Fighting for Even Rs. 250 Wage Increase
In 2021, based on an election promise, the then-government moved to increase daily wages from Rs. 750 to Rs. 1000. Estate companies initially resisted but had to agree due to intense worker protests reluctantly.
During this time, company income from rubber and tea exports nearly doubled due to dollar appreciation against the rupee. Despite high inflation making it difficult for workers to afford food, management showed little concern.
The government decided to provide a daily wage of Rs. 900 plus a Rs. 100 allowance under Wages Board approval in April 2021. As usual, estate management challenged this in court, delaying implementation until October 2021.
The Existing Law In 1984, a cost-of-living allowance of 4 cents per increasing unit was added to workers’ wages. The Wages Board delegated responsibility for calculating monthly cost-of-living allowances to the Labour Commissioner. Management is legally bound to pay the full daily wage of Rs. 1700 unless a worker voluntarily opts not to work a full day.
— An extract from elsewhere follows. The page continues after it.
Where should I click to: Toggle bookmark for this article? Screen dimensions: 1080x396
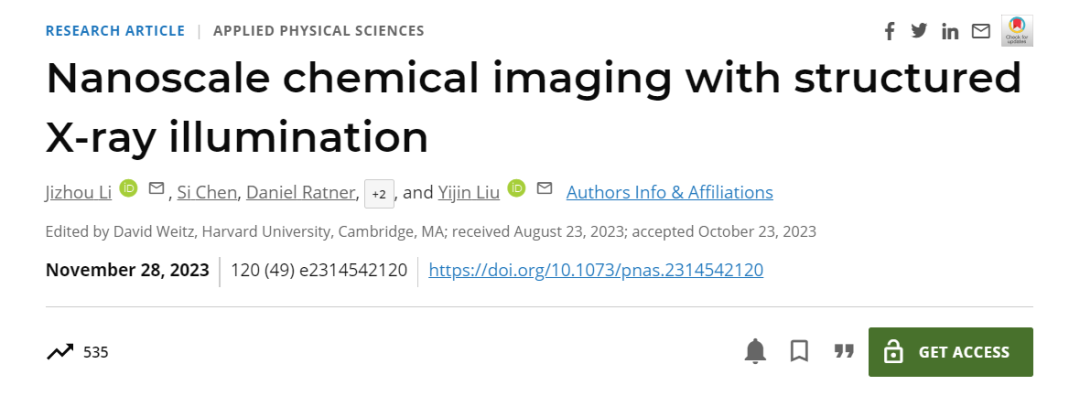pos(799,352)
This law protects Sri Lankan estate workers, and failing to comply is illegal.
Estate Workers Earning Less Than Rs. 1000
According to current Wages Board decisions, all estate workers should receive a daily allowance of Rs. 1700. The Labour Commissioner General is responsible for enforcing this and investigating regional estate companies paying less than the recommended wages since 2021. Many estate companies still only pay between Rs. 900-1000 as daily wages.
Not paying the Wages Board-recommended amount is both illegal and oppressive to the people. Discussions are underway regarding legal action against this injustice. This situation reflects companies’ greed for higher profits.
Former leaders have deceived estate workers with promises of Rs. 1700 daily wages. The plantation community is now beginning to understand the unfair practices of leaders who merely sought their votes.